Erhöhtes Risikopotenzial
Laut RKI und Paul-Ehrlich-Institut (PEI) ist eine schwere allergische Reaktion auf einen Bestandteil einer anderen Impfung, der nicht in den COVID-19-mRNA-Impfstoffen enthalten ist, keine Kontraindikation für eine COVID-19-Impfung mit einem mRNA-Präparat. Allerdings besteht hier erhöhtes Risikopotenzial, weshalb man die Impfung unter erhöhter Notfallbereitschaft betrachten sollte und eine Nachbeobachtungszeit nicht unter 30 Minuten ansetzen sollte.
Krebs keine Kontraindikation
Es kursieren noch viele Gerüchte über weitere mögliche Kontraindikationen – die jedoch keine sind. Krebs, Herz-Kreislauf-Erkrankungen, Asthma, Diabetes, Rheuma – das alles stellt eher einen guten medizinischen Grund für eine COVID-19-Impfung dar. Denn viele chronisch Erkrankte haben ein erhöhtes Risiko für einen schweren Verlauf und profitieren von einer Impfung.
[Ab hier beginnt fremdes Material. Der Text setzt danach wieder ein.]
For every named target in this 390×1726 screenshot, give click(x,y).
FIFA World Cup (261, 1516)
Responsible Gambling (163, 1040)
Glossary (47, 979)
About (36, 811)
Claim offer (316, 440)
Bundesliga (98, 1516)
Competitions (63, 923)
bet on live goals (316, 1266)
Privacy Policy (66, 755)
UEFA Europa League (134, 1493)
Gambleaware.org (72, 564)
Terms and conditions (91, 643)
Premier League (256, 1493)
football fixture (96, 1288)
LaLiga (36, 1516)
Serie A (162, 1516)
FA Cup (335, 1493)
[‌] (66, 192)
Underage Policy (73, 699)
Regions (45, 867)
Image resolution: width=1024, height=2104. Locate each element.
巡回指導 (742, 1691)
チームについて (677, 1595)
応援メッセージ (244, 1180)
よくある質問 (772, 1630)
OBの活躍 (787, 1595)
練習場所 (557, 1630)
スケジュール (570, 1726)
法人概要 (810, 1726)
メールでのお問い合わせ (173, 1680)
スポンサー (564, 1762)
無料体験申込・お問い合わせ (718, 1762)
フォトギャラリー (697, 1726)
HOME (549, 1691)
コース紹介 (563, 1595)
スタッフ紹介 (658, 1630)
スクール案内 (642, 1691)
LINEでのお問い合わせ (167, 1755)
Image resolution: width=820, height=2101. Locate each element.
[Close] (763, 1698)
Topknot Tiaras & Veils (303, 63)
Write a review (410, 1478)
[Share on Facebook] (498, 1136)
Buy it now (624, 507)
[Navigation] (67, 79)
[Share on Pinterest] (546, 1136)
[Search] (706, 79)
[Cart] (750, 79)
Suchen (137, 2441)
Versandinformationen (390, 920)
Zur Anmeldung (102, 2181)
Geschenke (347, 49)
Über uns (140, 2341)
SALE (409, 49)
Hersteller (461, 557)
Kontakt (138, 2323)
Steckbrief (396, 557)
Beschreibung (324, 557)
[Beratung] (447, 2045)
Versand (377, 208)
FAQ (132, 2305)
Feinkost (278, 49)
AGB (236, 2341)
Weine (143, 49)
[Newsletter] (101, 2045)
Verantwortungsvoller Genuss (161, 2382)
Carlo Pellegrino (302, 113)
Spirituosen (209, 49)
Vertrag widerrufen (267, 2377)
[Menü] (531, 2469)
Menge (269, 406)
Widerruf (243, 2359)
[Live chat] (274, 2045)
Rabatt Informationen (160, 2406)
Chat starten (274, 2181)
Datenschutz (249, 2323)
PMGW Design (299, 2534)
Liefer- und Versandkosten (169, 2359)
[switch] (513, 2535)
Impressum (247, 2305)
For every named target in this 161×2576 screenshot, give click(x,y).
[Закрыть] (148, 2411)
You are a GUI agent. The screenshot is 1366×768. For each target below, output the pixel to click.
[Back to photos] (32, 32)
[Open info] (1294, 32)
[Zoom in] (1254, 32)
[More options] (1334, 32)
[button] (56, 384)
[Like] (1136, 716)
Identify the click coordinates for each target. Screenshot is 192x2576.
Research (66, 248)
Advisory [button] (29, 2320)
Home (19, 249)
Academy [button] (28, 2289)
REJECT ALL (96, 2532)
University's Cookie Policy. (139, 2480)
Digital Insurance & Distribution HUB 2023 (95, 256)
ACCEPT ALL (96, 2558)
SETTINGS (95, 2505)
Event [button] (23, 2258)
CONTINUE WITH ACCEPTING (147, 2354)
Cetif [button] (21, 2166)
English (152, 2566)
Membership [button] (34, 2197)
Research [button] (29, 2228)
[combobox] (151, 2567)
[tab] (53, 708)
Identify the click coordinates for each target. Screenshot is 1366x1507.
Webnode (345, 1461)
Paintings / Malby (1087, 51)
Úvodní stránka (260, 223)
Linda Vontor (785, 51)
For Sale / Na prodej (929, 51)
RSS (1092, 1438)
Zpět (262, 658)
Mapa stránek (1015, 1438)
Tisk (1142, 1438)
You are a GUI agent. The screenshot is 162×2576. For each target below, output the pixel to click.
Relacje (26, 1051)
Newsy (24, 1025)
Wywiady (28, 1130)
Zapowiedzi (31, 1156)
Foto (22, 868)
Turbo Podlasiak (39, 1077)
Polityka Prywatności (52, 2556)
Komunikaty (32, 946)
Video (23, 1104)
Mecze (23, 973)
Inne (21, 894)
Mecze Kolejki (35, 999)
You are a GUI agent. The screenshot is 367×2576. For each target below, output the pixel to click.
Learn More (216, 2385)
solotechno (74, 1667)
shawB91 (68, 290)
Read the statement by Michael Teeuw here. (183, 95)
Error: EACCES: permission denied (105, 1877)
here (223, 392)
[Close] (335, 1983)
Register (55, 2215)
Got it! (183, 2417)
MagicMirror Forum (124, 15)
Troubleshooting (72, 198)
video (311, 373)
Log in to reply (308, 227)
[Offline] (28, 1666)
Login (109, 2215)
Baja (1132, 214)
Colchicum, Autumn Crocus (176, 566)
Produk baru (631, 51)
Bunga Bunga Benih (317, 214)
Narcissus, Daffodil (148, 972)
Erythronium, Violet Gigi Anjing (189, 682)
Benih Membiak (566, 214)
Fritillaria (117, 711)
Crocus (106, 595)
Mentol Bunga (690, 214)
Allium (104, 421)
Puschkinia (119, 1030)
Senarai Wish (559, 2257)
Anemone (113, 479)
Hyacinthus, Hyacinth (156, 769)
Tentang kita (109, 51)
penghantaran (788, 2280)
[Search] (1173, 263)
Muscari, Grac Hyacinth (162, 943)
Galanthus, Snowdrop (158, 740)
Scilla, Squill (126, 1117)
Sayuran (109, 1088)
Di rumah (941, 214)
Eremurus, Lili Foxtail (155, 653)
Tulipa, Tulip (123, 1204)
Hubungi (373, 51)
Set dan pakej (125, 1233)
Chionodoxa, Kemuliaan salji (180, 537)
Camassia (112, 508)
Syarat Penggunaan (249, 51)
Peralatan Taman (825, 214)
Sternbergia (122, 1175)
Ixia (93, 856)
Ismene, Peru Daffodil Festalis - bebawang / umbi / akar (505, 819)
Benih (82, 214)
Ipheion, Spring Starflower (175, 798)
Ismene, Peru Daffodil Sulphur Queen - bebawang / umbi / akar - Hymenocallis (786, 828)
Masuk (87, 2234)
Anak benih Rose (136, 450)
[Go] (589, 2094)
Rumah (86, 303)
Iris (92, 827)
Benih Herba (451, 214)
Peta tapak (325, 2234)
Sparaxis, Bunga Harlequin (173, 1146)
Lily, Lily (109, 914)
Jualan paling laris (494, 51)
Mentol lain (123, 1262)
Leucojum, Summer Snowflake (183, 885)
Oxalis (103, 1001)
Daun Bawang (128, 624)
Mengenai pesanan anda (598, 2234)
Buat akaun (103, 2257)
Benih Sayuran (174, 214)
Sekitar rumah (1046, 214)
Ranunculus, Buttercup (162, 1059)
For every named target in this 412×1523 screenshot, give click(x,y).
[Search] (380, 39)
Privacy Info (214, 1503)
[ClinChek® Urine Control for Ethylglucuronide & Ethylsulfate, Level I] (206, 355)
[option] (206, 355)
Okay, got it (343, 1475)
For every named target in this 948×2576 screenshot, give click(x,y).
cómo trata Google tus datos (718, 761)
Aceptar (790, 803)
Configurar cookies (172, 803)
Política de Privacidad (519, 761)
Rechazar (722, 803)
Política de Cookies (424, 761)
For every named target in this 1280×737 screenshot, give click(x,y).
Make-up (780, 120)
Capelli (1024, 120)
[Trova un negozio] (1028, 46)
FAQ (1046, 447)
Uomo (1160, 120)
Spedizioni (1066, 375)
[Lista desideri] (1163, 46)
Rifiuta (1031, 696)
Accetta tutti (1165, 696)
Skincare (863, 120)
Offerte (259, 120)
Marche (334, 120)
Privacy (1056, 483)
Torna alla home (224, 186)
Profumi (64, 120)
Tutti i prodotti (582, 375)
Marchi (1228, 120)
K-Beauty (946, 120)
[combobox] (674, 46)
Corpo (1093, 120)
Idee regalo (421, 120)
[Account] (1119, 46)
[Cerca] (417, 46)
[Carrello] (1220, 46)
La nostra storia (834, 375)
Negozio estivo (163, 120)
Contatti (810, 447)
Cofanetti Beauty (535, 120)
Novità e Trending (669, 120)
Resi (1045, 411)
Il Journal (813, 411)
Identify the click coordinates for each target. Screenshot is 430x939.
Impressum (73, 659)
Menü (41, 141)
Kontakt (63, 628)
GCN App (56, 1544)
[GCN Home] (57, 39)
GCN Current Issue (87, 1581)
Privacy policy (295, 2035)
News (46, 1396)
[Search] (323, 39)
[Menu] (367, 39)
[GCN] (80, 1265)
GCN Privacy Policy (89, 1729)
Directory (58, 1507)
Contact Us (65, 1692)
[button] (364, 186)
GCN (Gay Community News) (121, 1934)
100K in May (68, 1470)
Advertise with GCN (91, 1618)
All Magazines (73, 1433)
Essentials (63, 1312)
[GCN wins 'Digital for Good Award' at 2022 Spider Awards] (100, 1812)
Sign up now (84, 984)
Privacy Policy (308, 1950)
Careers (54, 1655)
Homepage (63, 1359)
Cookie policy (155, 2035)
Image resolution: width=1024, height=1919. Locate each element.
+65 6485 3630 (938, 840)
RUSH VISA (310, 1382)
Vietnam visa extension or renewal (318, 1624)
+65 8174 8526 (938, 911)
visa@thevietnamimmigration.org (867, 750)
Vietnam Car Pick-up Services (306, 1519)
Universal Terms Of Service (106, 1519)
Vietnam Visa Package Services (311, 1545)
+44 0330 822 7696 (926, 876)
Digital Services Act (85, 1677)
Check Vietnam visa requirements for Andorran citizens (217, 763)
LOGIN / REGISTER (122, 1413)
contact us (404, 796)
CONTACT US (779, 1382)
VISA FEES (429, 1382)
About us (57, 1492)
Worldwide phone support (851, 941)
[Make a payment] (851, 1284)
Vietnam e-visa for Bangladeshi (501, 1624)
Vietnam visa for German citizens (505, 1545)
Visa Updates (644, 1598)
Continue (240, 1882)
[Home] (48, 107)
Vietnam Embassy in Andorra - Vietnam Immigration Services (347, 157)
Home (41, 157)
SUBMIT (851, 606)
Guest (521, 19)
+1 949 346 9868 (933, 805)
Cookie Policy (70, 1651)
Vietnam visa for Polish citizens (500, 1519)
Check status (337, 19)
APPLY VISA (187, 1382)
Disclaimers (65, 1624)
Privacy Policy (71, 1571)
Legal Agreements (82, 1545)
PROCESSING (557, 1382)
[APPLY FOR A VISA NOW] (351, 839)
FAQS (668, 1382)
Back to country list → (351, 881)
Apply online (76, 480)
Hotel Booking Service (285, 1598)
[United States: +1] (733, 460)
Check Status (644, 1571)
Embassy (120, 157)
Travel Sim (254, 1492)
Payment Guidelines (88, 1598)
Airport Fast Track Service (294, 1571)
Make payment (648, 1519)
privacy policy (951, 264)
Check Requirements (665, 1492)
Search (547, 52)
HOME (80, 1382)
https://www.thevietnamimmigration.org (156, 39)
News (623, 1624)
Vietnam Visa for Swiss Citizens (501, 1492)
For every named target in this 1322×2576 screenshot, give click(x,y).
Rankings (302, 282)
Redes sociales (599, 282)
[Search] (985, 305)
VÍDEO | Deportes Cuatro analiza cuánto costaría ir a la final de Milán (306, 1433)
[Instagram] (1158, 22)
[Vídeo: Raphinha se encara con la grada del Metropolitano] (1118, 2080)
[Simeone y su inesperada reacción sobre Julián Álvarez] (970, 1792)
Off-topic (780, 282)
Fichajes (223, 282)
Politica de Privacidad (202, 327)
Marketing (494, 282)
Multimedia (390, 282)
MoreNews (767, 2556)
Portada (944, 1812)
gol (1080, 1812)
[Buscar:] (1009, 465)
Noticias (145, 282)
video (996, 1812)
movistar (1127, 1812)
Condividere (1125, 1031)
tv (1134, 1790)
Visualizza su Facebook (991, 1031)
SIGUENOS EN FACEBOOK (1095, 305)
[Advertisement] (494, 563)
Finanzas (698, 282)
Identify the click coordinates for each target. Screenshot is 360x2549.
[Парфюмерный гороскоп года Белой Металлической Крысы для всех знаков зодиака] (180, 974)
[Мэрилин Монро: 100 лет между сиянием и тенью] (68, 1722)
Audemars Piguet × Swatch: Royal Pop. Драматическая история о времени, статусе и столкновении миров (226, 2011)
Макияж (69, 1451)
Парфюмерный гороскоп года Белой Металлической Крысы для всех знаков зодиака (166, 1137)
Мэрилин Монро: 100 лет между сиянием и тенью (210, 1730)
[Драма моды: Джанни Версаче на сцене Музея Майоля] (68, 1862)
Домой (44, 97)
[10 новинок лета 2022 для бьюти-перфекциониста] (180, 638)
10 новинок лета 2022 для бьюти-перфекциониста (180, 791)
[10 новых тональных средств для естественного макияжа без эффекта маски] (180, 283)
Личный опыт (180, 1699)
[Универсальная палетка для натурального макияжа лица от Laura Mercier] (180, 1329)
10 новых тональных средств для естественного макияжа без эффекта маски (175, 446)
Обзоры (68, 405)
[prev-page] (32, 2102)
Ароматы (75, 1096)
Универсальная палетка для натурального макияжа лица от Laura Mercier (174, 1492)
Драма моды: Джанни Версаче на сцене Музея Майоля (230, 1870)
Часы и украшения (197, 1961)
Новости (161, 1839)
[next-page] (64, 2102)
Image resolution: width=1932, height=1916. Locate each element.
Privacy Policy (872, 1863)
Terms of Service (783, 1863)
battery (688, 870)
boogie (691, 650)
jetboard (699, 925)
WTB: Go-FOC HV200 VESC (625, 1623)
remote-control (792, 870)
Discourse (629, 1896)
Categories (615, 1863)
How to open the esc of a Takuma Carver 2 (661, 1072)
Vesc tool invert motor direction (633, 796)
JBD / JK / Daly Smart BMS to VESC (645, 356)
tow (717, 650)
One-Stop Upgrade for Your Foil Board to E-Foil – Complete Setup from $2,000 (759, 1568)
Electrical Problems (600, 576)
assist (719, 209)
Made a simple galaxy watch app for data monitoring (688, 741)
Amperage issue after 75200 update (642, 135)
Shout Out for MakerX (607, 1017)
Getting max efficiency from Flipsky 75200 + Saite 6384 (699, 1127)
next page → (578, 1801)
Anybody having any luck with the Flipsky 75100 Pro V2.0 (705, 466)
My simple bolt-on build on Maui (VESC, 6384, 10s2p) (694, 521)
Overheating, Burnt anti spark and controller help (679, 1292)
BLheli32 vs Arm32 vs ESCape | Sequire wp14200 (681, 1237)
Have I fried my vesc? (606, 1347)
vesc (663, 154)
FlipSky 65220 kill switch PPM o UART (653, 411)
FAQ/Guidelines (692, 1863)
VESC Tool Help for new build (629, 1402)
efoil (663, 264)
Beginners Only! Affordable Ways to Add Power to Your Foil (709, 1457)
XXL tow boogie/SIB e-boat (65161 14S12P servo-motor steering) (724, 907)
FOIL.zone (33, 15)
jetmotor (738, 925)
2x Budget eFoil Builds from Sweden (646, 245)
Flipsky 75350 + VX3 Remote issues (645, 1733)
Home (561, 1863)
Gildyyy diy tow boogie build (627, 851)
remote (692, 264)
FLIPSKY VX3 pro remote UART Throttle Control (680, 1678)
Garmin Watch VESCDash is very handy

Auch Rheumapatienten oder solche in onkologischer Behandlung könnten geimpft werden, nur ist ihr Schutz dann möglicherweise schwächer als bei Gesunden.
Auch blutverdünnende Medikamente sind kein Grund gegen die Impfung, ebenso wie die Einnahme von Antibiotika oder Corticosteroiden. Multiple Sklerose, chronische Erkrankungen wie chronisch-entzündliche Darmerkrankungen oder Allergien sind ebenfalls keine Hinderungsgründe.
Angst vor Spritzen?
Angstpatienten mit Spritzen-Phobie sind zwar speziell, aber auch dem kann begegnet werden, nämlich therapeutisch. Und das geht so: „Die Betroffenen sehen sich zunächst gemeinsam mit Therapeuten Bilder und dann Filme der Situation an bis sie so weit sind, eine Spritze zu erhalten“, erklärt Professor Dr. Angelika Erhardt, Leiterin der Ambulanz am Max-Planck-Institut für Psychiatrie. Die Angst sei nach der Therapie nicht komplett weg, aber Impfungen seien in der Regel gut durchführbar.